----- DATA TO USE -----

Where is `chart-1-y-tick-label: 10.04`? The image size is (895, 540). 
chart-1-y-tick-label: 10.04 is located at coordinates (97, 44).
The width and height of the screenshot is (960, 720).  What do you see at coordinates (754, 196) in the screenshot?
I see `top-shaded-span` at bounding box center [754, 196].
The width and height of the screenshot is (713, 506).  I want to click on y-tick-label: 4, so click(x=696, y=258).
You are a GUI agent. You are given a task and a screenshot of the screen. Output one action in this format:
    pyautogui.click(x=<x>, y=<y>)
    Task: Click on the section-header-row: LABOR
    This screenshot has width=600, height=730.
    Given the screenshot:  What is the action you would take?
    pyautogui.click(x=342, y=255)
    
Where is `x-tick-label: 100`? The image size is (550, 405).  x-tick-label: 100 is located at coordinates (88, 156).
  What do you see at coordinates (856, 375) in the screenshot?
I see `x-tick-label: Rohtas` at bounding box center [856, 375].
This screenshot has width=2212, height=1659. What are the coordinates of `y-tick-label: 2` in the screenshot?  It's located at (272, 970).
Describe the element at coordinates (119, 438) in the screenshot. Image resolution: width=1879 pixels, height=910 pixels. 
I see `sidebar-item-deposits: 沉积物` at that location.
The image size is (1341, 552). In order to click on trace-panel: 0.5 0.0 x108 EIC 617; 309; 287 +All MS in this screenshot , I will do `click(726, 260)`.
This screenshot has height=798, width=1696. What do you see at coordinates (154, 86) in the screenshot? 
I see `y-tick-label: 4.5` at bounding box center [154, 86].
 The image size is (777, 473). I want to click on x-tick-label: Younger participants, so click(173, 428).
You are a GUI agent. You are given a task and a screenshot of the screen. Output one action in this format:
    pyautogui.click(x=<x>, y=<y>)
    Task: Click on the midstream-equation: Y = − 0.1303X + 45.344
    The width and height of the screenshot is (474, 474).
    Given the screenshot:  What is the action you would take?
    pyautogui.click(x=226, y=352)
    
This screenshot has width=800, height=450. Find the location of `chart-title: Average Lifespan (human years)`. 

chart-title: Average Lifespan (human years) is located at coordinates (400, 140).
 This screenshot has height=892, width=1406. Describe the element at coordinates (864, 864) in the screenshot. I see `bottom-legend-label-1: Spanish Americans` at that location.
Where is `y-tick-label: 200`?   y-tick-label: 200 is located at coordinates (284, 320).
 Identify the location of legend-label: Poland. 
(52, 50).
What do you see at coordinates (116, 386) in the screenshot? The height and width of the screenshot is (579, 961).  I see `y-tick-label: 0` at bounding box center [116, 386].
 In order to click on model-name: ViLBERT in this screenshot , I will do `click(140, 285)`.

-----

Rewrite every line of the records above as a numbered list, leaving out the blank lines.

- OUTPUT OF THE TASK:
1. Where is `chart-1-y-tick-label: 10.04`? The image size is (895, 540). 
2. chart-1-y-tick-label: 10.04 is located at coordinates (97, 44).
3. The width and height of the screenshot is (960, 720).  What do you see at coordinates (754, 196) in the screenshot?
4. I see `top-shaded-span` at bounding box center [754, 196].
5. The width and height of the screenshot is (713, 506).  I want to click on y-tick-label: 4, so click(x=696, y=258).
6. You are a GUI agent. You are given a task and a screenshot of the screen. Output one action in this format:
7.     pyautogui.click(x=<x>, y=<y>)
8.     Task: Click on the section-header-row: LABOR
9.     This screenshot has width=600, height=730.
10.     Given the screenshot:  What is the action you would take?
11.     pyautogui.click(x=342, y=255)
12. Where is `x-tick-label: 100`? The image size is (550, 405).  x-tick-label: 100 is located at coordinates (88, 156).
13.   What do you see at coordinates (856, 375) in the screenshot?
14. I see `x-tick-label: Rohtas` at bounding box center [856, 375].
15. This screenshot has width=2212, height=1659. What are the coordinates of `y-tick-label: 2` in the screenshot?  It's located at (272, 970).
16. Describe the element at coordinates (119, 438) in the screenshot. Image resolution: width=1879 pixels, height=910 pixels. 
17. I see `sidebar-item-deposits: 沉积物` at that location.
18. The image size is (1341, 552). In order to click on trace-panel: 0.5 0.0 x108 EIC 617; 309; 287 +All MS in this screenshot , I will do `click(726, 260)`.
19. This screenshot has height=798, width=1696. What do you see at coordinates (154, 86) in the screenshot? 
20. I see `y-tick-label: 4.5` at bounding box center [154, 86].
21.  The image size is (777, 473). I want to click on x-tick-label: Younger participants, so click(173, 428).
22. You are a GUI agent. You are given a task and a screenshot of the screen. Output one action in this format:
23.     pyautogui.click(x=<x>, y=<y>)
24.     Task: Click on the midstream-equation: Y = − 0.1303X + 45.344
25.     The width and height of the screenshot is (474, 474).
26.     Given the screenshot:  What is the action you would take?
27.     pyautogui.click(x=226, y=352)
28. This screenshot has width=800, height=450. Find the location of `chart-title: Average Lifespan (human years)`. 
29. chart-title: Average Lifespan (human years) is located at coordinates (400, 140).
30.  This screenshot has height=892, width=1406. Describe the element at coordinates (864, 864) in the screenshot. I see `bottom-legend-label-1: Spanish Americans` at that location.
31. Where is `y-tick-label: 200`?   y-tick-label: 200 is located at coordinates (284, 320).
32.  Identify the location of legend-label: Poland. 
33. (52, 50).
34. What do you see at coordinates (116, 386) in the screenshot? The height and width of the screenshot is (579, 961).  I see `y-tick-label: 0` at bounding box center [116, 386].
35.  In order to click on model-name: ViLBERT in this screenshot , I will do `click(140, 285)`.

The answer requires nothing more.